Macroeconomic Effects of the Portfolio Options—FRB/US Simulations
The analysis presented so far suggests that taking a more aggressive approach to normalizing the
SOMA portfolio could have noticeable effects on financial conditions. To explore the
macroeconomic consequences of such effects, we now use the FRB/US model to simulate the
response of real activity and inflation to changes in term premiums on fixed-income instruments
and in mortgage rate spreads of the sort discussed in the previous section. In doing so, we make
the simplifying assumption that baseline conditions are consistent with implementation of Option
1. Accordingly, all the simulation results presented below illustrate the macroeconomic effects
of announcing strategies requiring active sales and full Treasury redemptions relative to
macroeconomic conditions under a gradualist approach involving only redemptions of nonTreasury securities and prepayments.
For our analysis, we consider two different baseline scenarios for the evolution of the economy
and the associated timing and pace of conventional monetary tightening. The first baseline is the
March Greenbook projection, in which short-term interest rates (following a simple policy rule)
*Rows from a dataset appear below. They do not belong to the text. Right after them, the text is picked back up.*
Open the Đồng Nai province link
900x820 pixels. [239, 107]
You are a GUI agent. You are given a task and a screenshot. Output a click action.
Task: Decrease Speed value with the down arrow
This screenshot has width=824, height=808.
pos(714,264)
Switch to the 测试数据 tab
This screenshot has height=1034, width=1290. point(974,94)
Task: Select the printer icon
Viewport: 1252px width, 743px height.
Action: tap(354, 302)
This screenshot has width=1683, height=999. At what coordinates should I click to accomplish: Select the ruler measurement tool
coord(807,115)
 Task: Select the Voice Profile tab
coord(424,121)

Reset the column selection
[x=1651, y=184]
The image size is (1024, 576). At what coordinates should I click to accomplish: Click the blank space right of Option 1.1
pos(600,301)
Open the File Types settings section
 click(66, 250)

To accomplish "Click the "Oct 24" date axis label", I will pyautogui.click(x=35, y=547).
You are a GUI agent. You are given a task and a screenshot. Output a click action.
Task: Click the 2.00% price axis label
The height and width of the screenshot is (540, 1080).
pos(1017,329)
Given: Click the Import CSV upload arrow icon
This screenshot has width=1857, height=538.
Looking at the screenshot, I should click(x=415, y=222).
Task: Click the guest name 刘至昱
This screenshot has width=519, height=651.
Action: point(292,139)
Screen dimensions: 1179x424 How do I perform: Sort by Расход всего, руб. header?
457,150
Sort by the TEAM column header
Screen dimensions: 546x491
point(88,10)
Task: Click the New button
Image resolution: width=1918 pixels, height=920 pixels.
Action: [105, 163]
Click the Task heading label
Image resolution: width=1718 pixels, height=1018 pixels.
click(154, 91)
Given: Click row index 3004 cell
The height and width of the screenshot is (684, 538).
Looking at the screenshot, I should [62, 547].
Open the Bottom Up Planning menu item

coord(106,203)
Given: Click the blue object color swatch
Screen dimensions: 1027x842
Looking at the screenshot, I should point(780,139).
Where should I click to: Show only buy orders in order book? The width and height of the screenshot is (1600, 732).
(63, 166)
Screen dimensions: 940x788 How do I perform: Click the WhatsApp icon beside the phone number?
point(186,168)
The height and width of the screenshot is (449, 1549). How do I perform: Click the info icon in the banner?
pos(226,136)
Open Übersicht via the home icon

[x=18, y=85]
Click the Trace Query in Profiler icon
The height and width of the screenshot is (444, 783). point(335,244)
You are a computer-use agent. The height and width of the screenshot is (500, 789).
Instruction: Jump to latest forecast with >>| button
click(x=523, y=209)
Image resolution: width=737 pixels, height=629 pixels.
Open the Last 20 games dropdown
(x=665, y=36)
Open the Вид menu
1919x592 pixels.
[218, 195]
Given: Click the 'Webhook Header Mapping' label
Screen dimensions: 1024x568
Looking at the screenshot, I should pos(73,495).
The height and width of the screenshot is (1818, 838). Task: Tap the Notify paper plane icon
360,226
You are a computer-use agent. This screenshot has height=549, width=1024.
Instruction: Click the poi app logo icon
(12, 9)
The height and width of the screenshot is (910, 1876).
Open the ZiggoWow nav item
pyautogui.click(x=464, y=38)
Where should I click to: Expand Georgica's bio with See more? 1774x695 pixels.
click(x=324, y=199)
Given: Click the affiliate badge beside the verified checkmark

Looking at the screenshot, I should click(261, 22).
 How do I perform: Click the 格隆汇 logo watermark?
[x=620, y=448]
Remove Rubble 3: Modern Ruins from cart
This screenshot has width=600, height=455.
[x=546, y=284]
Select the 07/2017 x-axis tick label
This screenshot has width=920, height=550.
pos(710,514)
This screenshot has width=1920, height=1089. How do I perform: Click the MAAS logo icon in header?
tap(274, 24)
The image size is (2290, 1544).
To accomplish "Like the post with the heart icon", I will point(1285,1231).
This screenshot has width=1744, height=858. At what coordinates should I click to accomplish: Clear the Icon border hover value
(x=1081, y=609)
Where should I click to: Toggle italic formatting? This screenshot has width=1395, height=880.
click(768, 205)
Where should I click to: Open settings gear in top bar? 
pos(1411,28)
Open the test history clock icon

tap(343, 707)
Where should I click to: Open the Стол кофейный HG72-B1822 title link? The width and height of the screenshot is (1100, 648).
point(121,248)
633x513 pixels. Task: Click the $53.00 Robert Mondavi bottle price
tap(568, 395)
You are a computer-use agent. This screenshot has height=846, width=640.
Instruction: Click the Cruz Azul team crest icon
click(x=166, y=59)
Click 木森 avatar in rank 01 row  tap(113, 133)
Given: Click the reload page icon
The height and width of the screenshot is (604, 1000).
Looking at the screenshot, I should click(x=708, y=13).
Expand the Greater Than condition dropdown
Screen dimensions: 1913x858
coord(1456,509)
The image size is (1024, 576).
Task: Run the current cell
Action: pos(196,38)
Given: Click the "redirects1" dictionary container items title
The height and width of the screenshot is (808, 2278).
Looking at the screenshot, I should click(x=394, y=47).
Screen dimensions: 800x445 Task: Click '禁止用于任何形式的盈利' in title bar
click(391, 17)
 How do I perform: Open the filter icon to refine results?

do not begin to rise until early 2012 despite ongoing recovery because inflation remains subdued
and slack remains elevated. The other baseline is one consistent with the March Blue Chip
consensus forecast, in which short-term interest rates begin to rise steadily starting late this year
despite a recovery in real activity that is more sluggish than in the Greenbook. We view this
earlier and more pronounced tightening as indicating that private forecasters are less optimistic
than the staff about the level and growth rate of potential output—an interpretation consistent
with the Blue Chip projection of a gradual rise in inflation over the next few years.8
Basic macroeconomic effects of asset sales
We begin by comparing macroeconomic effects under the baseline strategy that eschews asset
sales and Treasury redemptions (Option 1) with effects under the most aggressive sales strategy
for normalizing the balance sheet (Option 5), assuming that macroeconomic conditions will be
similar to that anticipated by private forecasters—that is, the Blue Chip consensus forecast. The
black lines in the panels of figure 3 show the baseline paths for interest rates, real activity and
inflation under Option 1. The blue lines show conditions under Option 5 when the federal funds
rate follows the prescriptions of the simple policy rule and financial market participants fully

8

For both baselines, we assume that the federal funds rate (R) follows the prescriptions of a simple policy rule of the
form R = 2.5 + π – 0.5gap + 0.5(π – 2), subject to an effective lower bound of 12½ basis points. In this expression,
π denotes the four-quarter rate of core PCE inflation, and gap is an estimate of the output gap. For the Greenbook
baseline, the gap is measured using the unemployment rate and the staff estimate of the effective NAIRU, together
with an appropriate adjustment to the gap coefficient. For the Blue Chip baseline, the projected gap (and hence
potential output) is inferred from the consensus forecast of short-term interest rates, inflation, and real GDP. The
same policy rule is used to set the federal funds rate in all the simulations except where noted.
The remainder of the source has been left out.